The second, and it acts in exactly the same way, is about the uneven fiscal space available to different countries. We know that over 16 trillion USD has been spent around the world in economic and social response to the pandemic. But nearly all of that, the vast majority of those resources have been spent by rich countries on rich countries. And so, they're able to boost their economies and get moving again.
So those are the two, I think, major factors underlying this great divergence and then the response, it seems to me, identifies itself. We need greater international cooperation, - and let me say solidarity - in ensuring a much more equal roll out of vaccinations.
At the moment, we are not building back better, contrary to the commitments of the international community has made, and we need to put that right.
3. Wide shot, Ryder speaking to Sangheon Lee, Director of the ILO Employment Policy Department prior to press conference
4. Med shot, Ryder speaking to reporters at press conference
5. Med shot, Sangheon Lee, Director of the ILO Employment Policy Department speaking to reporters
6. Pan left, press room

STORYLINE:

A new International Labour Organization (ILO) report found that the loss of working hours in 2021 because of the pandemic will be significantly higher than previously estimated, as a two-speed recovery between developed and developing nations threatens the global economy as a whole.

Releasing today (27 Oct) the eighth edition of the ILO Monitor report - COVID-19 and the world of work, ILO Director-General Guy Ryder said global labour market recovery has stalled, meaning the ILO now estimates that the hours actually worked for all of 2021 will still be 4.3 per cent below pre-pandemic levels.

Ryder said, “We're looking at a global economy which looks like it's bouncing back; five per cent growth or more. And yet labour markets are not getting back to where they were, and the deficit is very substantial.”

The ILO Director-General also noted the “unevenness” of the economic recovery. He said, “We're seeing - and I'm simplifying slightly – we’re seeing the rich world, and I would add China to that, bouncing back quite strongly. They are seeing a recovery which is significant.
And yet for the emerging and the developing world, that is not the case. They are really not growing and in some cases are going backwards. And so, we're seeing evidence of what we call a great divergence. The rich world doing relatively well, but regrettably, the developing and emerging countries really going nowhere. And this should be a matter of the greatest concern to policymakers.”
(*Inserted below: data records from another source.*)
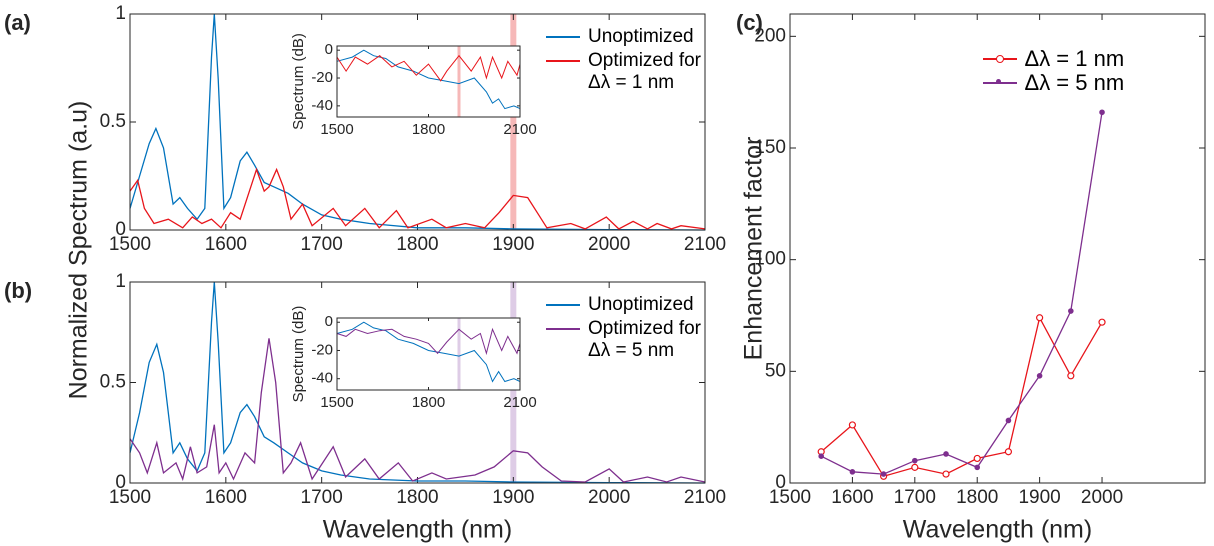 The height and width of the screenshot is (546, 1214). What do you see at coordinates (18, 290) in the screenshot?
I see `panel-label: (b)` at bounding box center [18, 290].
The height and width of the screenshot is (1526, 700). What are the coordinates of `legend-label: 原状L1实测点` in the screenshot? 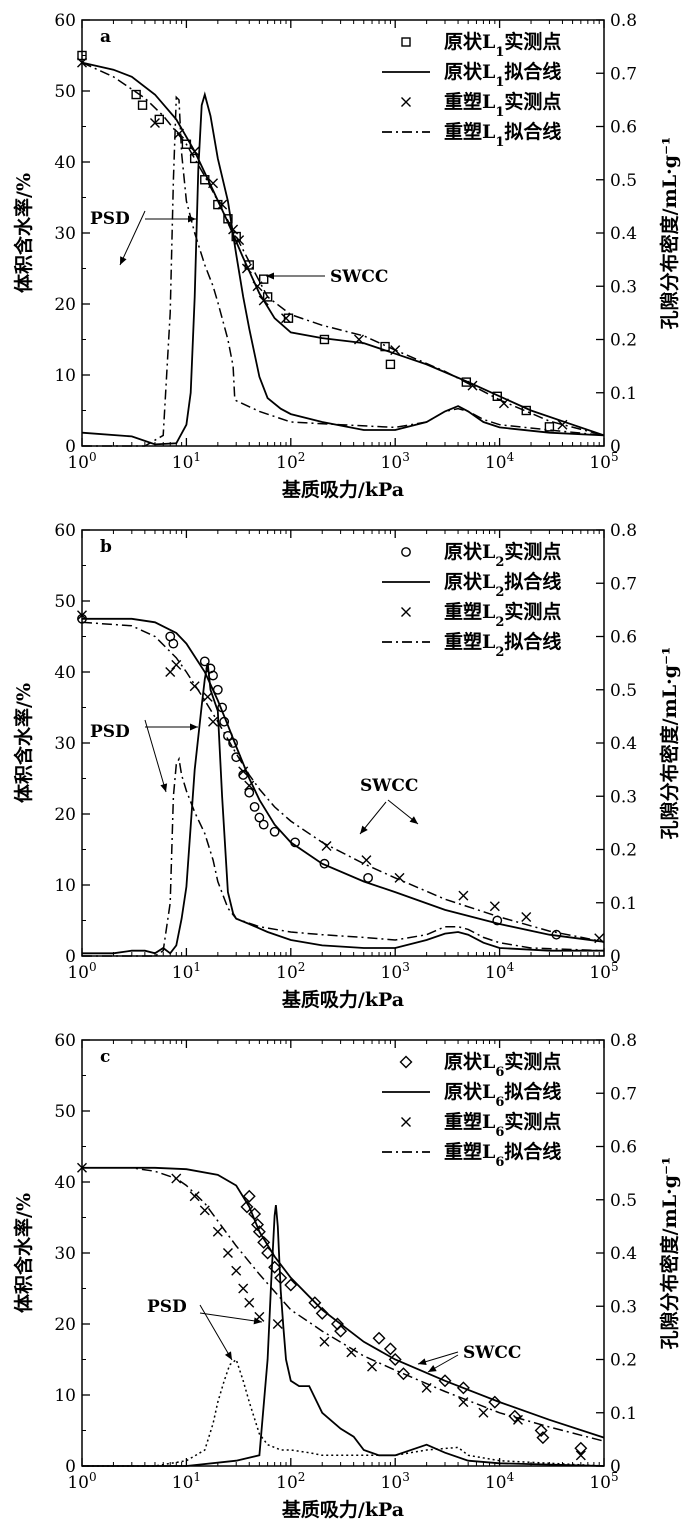 It's located at (502, 45).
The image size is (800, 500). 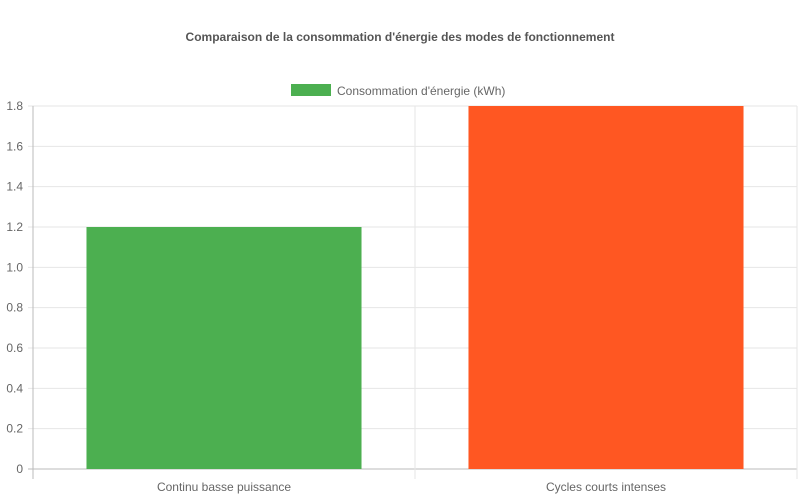 I want to click on y-tick-label: 1.4, so click(x=14, y=187).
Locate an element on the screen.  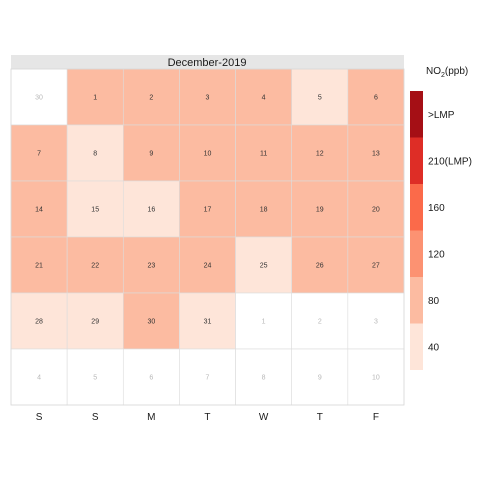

Ryder said there were two “very obvious reasons” for this divergence highlighted in the report. The first, he said, is the unequal rollout of vaccination programmes. He added, “The high-income countries are now able to insure quite high levels of vaccination for their populations. The same is simply not true of the developing world. The differences are massive, and this affects the recovery process in labour markets because getting vaccinated is in some way a precondition for opening up enterprises and getting moving again. So, we have to act on vaccinations.”

Ryder said the second reason is “the uneven fiscal space available to different countries.” He said over 16 trillion USD has been spent around the world in economic and social response to the pandemic, but “nearly all of that, the vast majority of those resources have been spent by rich countries on rich countries.” This has enabled rich countries to boost their economies.

The ILO Director-General stressed the need for greater international cooperation and solidarity in ensuring a much more equal roll out of vaccinations. He said, “At the moment, we are not building back better, contrary to the commitments of the international community has made, and we need to put that right.”